30 November, 2013

On combined events

Combined events are par excellence most fascinating to both participants and spectators.
They are associated to the idea (the myth?) of the complete athlete. 

The, historically, first combined event was the Pentathlon of the ancient Olympics. It comprised long jump, discus and javelin throws, a stadium race as well as wrestling. A previous blog entry deals with classification procedure in the ancient Pentathlon.

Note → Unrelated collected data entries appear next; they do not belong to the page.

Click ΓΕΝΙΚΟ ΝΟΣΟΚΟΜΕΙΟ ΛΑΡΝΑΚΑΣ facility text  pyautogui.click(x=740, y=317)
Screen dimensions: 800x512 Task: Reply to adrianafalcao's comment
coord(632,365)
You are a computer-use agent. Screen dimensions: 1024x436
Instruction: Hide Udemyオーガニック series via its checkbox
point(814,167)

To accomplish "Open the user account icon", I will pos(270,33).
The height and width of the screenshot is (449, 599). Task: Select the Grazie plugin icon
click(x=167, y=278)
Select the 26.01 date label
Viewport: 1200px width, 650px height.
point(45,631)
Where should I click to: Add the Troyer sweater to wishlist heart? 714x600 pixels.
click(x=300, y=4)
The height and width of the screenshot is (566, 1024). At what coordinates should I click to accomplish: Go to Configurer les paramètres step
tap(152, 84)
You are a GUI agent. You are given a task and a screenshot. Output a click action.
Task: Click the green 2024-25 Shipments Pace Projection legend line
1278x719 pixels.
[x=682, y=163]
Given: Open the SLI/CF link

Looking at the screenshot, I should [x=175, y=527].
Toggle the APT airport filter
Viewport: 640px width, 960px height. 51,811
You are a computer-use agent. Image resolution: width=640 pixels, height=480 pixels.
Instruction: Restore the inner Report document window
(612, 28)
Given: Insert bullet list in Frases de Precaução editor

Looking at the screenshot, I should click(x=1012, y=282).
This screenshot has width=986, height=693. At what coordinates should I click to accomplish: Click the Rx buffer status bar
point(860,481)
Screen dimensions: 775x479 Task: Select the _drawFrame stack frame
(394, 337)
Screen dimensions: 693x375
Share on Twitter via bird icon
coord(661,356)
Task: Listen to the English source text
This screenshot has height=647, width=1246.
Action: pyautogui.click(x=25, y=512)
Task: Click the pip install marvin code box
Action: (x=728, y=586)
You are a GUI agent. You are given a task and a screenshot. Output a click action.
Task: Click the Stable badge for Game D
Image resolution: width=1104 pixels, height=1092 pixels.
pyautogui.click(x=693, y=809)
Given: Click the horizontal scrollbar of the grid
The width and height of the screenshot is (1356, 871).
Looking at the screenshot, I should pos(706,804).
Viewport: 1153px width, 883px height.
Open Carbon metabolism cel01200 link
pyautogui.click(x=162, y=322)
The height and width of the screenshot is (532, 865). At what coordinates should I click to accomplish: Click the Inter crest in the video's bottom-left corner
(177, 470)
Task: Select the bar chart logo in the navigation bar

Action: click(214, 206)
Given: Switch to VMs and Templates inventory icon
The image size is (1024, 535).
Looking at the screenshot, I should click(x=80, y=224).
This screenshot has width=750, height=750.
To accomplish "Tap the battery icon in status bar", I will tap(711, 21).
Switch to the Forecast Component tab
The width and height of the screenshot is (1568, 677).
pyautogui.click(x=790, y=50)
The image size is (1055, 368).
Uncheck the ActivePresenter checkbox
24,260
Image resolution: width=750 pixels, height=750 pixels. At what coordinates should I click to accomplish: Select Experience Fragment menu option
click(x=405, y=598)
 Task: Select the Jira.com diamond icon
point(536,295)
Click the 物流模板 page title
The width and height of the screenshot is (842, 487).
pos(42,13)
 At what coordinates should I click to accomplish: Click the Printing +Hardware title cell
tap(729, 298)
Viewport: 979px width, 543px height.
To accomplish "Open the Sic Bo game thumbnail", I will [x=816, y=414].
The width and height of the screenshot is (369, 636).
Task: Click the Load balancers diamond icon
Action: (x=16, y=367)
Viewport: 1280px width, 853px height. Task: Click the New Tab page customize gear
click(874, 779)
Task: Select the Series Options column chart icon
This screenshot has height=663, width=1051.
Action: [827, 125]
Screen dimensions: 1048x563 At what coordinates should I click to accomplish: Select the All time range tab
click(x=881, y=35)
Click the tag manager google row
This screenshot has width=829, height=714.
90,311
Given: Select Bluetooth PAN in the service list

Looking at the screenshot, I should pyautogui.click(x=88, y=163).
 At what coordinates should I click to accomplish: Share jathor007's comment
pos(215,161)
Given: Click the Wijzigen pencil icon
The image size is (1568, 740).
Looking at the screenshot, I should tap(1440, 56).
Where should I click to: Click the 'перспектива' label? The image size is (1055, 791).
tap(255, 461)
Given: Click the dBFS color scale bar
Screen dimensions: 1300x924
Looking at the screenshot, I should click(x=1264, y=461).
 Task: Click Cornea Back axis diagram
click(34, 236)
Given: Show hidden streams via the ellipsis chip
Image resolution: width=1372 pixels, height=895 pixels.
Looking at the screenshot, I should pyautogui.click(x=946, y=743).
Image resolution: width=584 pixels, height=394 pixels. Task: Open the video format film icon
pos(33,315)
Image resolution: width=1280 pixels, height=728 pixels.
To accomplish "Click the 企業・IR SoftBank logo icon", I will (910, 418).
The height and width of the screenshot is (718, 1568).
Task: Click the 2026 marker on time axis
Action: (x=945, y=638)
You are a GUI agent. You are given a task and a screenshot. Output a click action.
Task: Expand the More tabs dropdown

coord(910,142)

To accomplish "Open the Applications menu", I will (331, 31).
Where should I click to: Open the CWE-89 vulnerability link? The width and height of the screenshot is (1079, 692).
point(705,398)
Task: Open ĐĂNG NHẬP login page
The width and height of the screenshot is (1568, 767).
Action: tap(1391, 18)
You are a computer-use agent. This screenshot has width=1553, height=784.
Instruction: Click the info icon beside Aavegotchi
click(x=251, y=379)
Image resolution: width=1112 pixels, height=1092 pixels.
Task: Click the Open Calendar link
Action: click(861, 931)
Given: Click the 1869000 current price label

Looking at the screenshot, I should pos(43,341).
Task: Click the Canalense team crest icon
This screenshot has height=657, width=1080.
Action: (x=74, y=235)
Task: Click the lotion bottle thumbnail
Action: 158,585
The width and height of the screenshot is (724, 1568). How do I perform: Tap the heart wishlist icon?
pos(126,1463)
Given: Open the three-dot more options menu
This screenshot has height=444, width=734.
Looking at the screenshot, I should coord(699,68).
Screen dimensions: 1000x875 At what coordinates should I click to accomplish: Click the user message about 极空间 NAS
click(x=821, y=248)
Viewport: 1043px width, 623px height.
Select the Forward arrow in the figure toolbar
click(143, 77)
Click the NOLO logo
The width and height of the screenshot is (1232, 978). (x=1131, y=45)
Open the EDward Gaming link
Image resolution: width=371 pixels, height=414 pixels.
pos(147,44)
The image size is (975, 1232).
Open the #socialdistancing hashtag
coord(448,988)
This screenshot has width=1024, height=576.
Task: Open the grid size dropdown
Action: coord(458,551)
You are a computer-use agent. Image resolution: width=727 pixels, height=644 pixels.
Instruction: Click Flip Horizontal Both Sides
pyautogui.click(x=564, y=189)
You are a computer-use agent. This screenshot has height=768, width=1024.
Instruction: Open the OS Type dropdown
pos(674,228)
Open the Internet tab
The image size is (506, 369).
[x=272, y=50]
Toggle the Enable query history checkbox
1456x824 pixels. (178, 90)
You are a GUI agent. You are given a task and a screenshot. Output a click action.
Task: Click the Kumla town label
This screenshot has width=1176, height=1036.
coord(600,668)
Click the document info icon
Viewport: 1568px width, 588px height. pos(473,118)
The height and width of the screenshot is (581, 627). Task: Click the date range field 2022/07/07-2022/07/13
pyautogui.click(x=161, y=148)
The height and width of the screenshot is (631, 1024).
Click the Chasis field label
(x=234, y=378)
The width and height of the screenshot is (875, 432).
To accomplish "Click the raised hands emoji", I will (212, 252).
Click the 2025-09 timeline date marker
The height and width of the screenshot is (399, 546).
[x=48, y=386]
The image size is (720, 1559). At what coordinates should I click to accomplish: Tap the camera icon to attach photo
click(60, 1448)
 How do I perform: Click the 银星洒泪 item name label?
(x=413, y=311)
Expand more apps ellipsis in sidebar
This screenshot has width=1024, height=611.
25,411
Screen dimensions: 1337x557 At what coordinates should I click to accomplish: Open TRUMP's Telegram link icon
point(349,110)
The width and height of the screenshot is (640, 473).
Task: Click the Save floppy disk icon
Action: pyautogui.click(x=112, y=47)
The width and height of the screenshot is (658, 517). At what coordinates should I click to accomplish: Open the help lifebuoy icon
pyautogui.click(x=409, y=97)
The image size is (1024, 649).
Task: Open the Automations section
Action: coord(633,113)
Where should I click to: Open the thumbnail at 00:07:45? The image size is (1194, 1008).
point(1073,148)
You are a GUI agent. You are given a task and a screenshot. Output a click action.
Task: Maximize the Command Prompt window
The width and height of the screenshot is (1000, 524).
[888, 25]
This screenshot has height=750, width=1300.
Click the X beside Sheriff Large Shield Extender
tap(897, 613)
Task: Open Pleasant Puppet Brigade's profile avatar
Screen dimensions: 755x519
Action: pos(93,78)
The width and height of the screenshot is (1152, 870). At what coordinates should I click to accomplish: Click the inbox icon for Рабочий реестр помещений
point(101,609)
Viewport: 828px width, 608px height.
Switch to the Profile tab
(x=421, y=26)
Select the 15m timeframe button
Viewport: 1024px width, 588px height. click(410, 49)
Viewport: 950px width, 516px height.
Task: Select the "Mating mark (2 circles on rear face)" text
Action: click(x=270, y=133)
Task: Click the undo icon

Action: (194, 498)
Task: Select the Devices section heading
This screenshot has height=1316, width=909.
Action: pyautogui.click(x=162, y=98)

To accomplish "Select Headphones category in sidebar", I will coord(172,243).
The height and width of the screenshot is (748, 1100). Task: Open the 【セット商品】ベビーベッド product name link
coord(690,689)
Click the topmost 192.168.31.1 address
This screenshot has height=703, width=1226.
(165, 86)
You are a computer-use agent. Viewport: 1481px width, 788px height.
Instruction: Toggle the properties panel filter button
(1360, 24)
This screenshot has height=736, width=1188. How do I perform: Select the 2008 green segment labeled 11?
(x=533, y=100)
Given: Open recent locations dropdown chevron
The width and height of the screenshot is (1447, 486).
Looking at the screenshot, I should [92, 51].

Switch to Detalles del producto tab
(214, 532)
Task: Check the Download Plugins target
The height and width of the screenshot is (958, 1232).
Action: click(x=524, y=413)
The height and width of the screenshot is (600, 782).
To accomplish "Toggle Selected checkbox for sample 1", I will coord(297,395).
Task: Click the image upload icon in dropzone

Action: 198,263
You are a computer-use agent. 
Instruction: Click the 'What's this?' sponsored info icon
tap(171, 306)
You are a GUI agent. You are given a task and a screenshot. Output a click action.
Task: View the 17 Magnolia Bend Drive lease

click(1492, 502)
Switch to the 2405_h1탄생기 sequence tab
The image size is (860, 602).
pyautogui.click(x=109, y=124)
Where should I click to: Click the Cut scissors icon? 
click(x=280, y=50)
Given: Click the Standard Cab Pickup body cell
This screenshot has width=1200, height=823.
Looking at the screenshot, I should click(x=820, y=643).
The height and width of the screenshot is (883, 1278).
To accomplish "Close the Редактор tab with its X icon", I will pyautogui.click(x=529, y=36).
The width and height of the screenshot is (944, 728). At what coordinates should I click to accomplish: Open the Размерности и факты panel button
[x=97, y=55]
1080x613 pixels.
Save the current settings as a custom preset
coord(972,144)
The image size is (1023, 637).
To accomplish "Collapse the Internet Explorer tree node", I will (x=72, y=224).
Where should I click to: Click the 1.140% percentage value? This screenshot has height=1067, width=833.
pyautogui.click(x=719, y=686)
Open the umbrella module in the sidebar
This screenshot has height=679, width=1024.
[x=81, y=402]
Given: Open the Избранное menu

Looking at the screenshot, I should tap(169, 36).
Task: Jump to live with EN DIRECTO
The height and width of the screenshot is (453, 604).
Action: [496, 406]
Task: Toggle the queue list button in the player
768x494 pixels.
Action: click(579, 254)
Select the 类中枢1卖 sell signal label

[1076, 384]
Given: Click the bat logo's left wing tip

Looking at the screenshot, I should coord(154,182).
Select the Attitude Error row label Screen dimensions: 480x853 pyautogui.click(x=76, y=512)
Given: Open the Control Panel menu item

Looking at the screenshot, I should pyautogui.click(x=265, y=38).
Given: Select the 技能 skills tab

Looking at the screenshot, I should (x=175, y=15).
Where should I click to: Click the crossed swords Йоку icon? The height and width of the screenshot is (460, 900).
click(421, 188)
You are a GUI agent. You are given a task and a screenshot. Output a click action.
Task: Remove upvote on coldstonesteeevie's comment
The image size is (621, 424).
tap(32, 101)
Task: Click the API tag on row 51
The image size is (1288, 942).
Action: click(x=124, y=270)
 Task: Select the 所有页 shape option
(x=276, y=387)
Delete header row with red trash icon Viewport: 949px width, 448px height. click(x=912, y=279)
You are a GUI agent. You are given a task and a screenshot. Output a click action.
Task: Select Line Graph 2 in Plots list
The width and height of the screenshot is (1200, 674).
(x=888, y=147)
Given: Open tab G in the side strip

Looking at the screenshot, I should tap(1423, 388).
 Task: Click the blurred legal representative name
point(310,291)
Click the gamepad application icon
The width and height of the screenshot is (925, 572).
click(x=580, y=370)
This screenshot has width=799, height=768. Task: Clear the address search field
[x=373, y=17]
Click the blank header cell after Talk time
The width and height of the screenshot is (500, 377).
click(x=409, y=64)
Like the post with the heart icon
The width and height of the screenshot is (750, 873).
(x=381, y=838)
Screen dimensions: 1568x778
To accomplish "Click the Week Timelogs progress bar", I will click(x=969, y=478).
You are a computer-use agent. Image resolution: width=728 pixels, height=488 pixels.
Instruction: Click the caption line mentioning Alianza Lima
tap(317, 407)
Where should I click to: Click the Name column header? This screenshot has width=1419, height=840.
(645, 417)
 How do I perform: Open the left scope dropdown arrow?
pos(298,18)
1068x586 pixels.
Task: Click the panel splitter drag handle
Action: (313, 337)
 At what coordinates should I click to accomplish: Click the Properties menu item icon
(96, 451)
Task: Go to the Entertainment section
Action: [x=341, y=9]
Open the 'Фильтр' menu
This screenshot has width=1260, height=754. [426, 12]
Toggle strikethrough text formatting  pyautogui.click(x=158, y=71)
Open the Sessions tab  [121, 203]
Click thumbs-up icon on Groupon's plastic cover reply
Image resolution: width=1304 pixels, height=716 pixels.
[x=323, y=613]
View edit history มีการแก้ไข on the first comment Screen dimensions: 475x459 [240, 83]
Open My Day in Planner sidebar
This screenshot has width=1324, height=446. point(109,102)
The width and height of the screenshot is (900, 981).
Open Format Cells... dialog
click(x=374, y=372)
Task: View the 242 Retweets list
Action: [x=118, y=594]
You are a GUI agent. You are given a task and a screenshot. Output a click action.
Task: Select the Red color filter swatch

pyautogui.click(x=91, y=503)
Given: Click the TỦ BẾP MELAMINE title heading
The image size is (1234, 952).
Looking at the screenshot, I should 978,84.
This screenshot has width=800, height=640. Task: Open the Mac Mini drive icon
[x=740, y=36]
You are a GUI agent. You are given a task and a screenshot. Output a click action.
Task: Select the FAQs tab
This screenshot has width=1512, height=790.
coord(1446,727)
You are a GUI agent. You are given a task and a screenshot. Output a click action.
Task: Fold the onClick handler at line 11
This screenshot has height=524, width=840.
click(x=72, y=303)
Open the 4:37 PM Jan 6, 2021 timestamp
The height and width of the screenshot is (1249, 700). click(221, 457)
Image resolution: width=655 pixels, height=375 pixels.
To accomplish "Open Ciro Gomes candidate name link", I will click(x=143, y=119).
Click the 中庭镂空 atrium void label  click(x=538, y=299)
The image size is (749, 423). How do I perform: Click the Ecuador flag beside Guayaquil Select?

By the way here is the proper naming of combined events (no mixing of greek and latin please):

diathlon
triathlon
tetrathlon
pentathlon
hexathlon
heptathlon
octathlon
enneathlon
decathlon

Combined events were introduced as soon as sports started making their come-back. For a short historical account you can read the article by Gaston Meyer 


in the superb Encyclopedie du Sport of Jean Dauven (1961).



Combined events exist in various sports. Some are absurd, like Modern Pentathlon: why on earth introduce a combined event with the same drawback as wrestling in the ancient one (I am talking about fencing) and which moreover is not used for a tie break? Some are naive, like Triathlon: why have a continuous running time forcing technical decisions that have nothing to do with athletic value. 

But the king of all combined events is the Decathlon.
It's creation is totally arbitrary. Gaston Meyer explains that had we wished to test the overall value of a sportsman we should have created a tetrathlon (which he, erroneously, calls quadriathlon : 100m, high jump, shot put, 1000m. It would have been a drab choice indeed! Decathlon has magic. You have to compete in one to feel it (or experience one on the stadium). Since the introduction of women's pole vault I am waiting for the women's decathlon to pick up speed but in vain. 

Decathlon is at the origin of one of the things that have always fascinated me: scoring tables, a subject we are going to encounter frequently in this blog.